When a single ball nut is on the screw, it is loose enough to slide around the screw under its own inertia. When the double nut it on it is pretty tight and I can hear the ball bearing jumping and popping.
When a single ball nut is on the screw, it is loose enough to slide around the screw under its own inertia. When the double nut it on it is pretty tight and I can hear the ball bearing jumping and popping.
Replicapro I had the same question. industrialhobbies.com has a tutorial on adjusting them, and putting them back together too if you slip up and half the darn ball bearings fall out. lol IH notes to tighten them (nth) of a turn for various sized ballscrews and lists the preload in pounds also. Mine also felt tight with the correct preload and seem to make a racket but run smooth as silk under power.
"I can hear the ball bearing jumping and popping" doesn't sound too good. It could be an indication of one (or more) balls that are too large. If this is not a precision ballscrew, you may not have a lot of choice in what is acceptable, but don't expect it to ever "wear in". It won't.
I don't know what kind of double nut locking device you are using, but just jamming them against one another is not the correct method of preloading. They should be spaced with a precision spacer and then locked rotationally together. In this manner, the spacer controls the preload.
First you get good, then you get fast. Then grouchiness sets in.
(Note: The opinions expressed in this post are my own and are not necessarily those of CNCzone and its management)
My balls also make a rattling sound. Err...I mean nuts...that should be ballnuts.
I think it is the balls entering an running through the return circuit. And this is new
quality nuts like THK and Star.
Preloading low quality nuts will not be the same as nuts made preloaded. It's the same
as preloading a standard ball bearing, it will increase the wear because the balls are
riding up against the side. When made for preloading the right shape is ground in to
make the balls fit the groove when loaded. Some are preloaded by using oversize balls in a nut that is not split.

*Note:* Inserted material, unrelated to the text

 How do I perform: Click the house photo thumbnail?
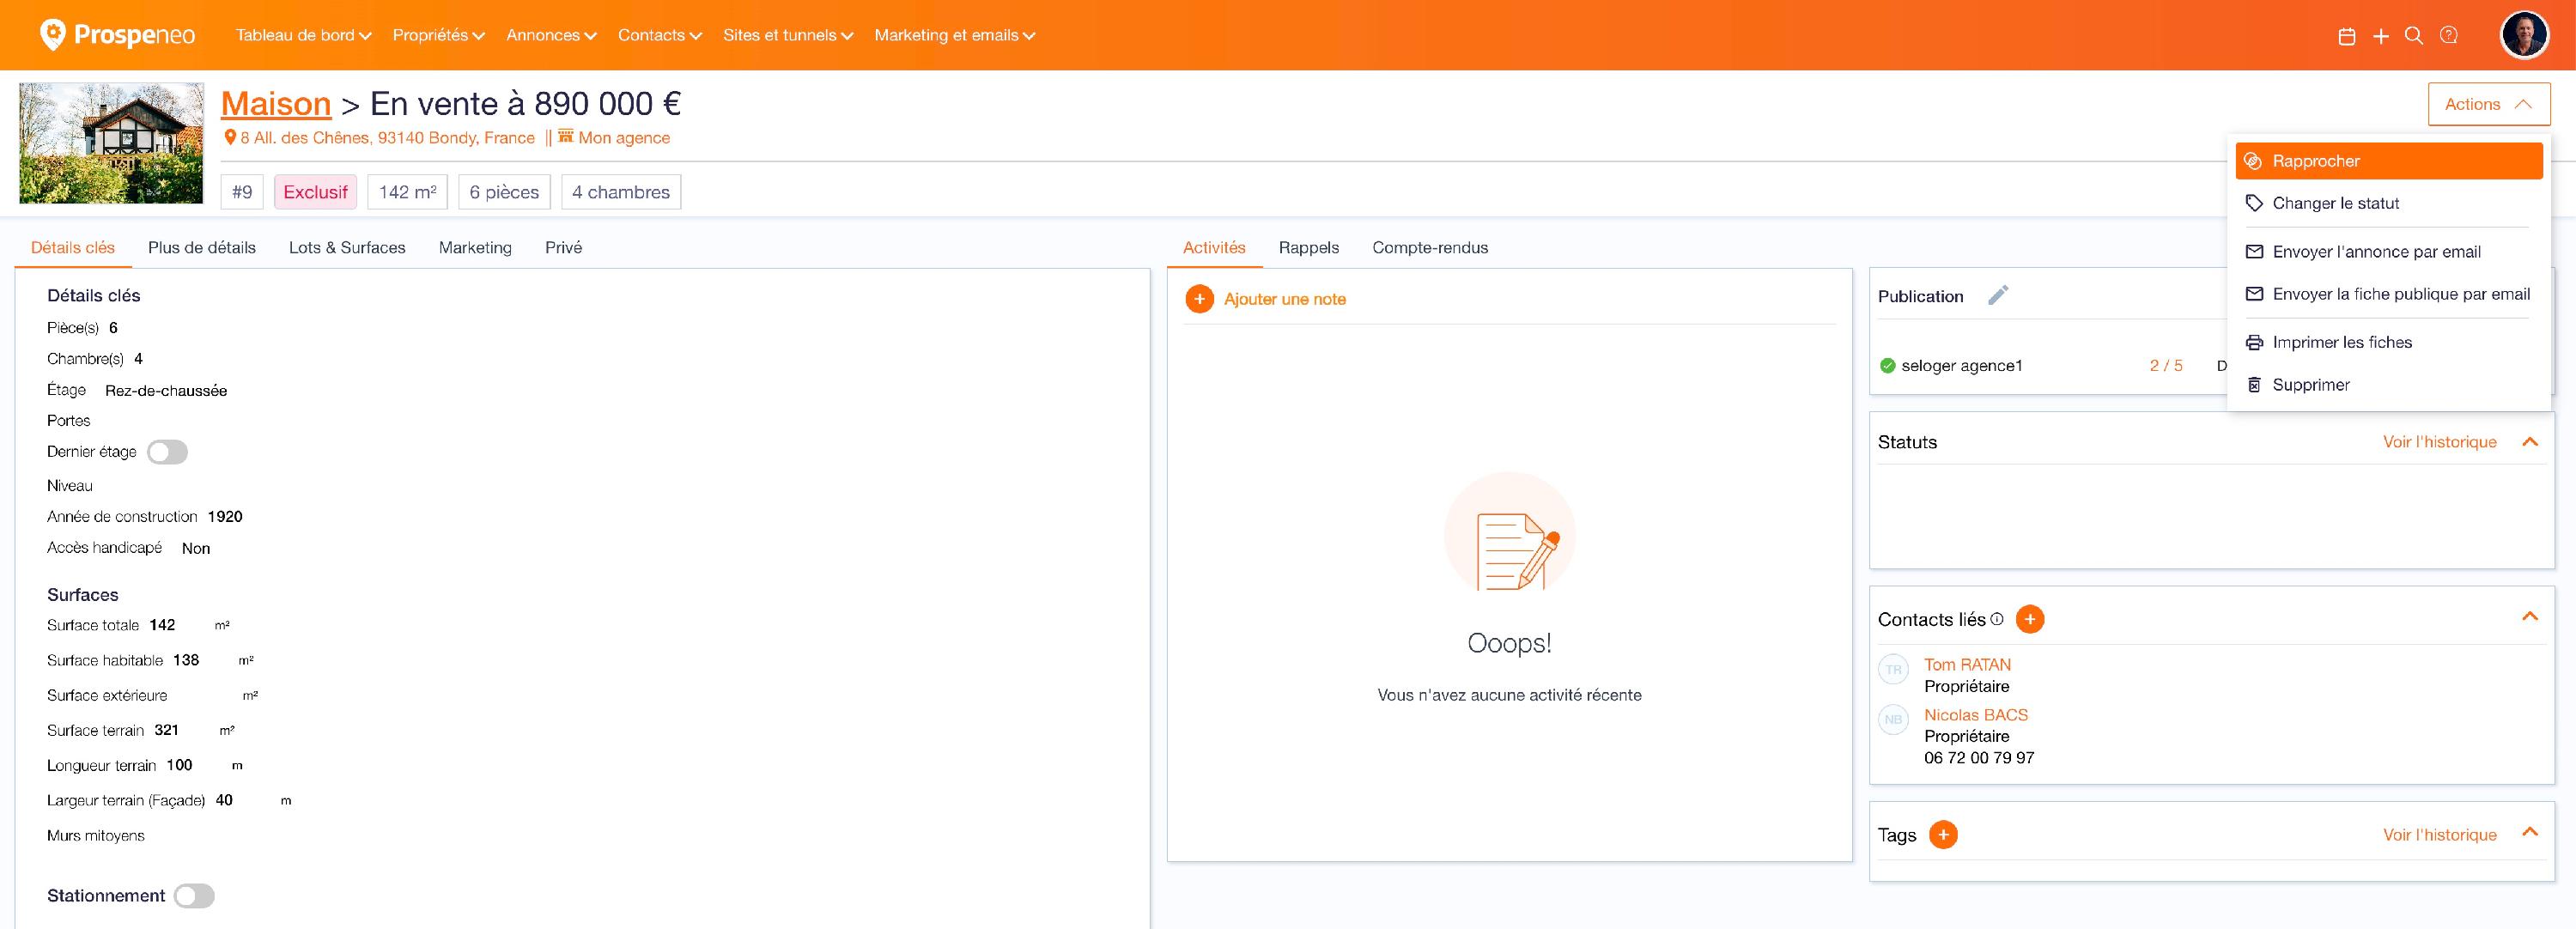[x=111, y=143]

You can minimize backlash by mounting 2 nuts like you do, just don't overdo the preload. When the backlash is small enough to not be a problem, your preload is high enough. And don't forget that there is no use having a screw+nut without backlash if the end bearings have backlash.
I dont really know how to measure backlash, so I wont even say I have some or dont. I know on my lead screw I can rotate the hand wheel from 0-10 before the thread catches again when revearsing direction. When I rotate a single ball nut there is no play at all. So I guess the question is should I even bother with a double nut if im not getting any back lash with a single?
My McMaster ballnuts were doing the same thing under load, but I noticed that rolled THK screws with similar accuracies were not doing this at all. Part of this just points to the THK's as an awesome design, but I also noticed that the THK's use lots and lots of grease. Why don't the rolled ones from other manufacturers do that. Do you think it would help if we pt grease on the screws. I put lightweight oil on mine, but that just reduces friction, it is not preserving the balls.
Replicapro: Use a dial indicator fastened to the table with the plunger against a fixed part of the machine (or vice versa). Feed one direction watching the needle. Stop when at a convenient point like zero. Reset the handwheel to zero. Feed a couple of millimeter further in same direction, then back again until the handwheel is at exactly the same setting. The difference in reading on the dial indicator is your backlash.
Thats good to know. I guess when I finish installing the ball screw assembly I can add a loaded nut later if I notice backlash.
Popping and clicking is more or less normal in a dry nut. If you pack it with grease it will go away for a while but it soon comes back. Here’s the catch, ballnuts like to be oiled NOT greased. Sorta’ a catch 22, mount the nuts where you will never see it again, then oil it regularly.
Here’s what we’ve tried and are now do on all of our custom mills. We figured out how to mount a one-shot oiler to the mill and plumb it to all 3 nuts. Once a day, pull the handle and you’re good to go. It’s actual pretty cool, and works very well. Even Rockford thought it was pretty neat.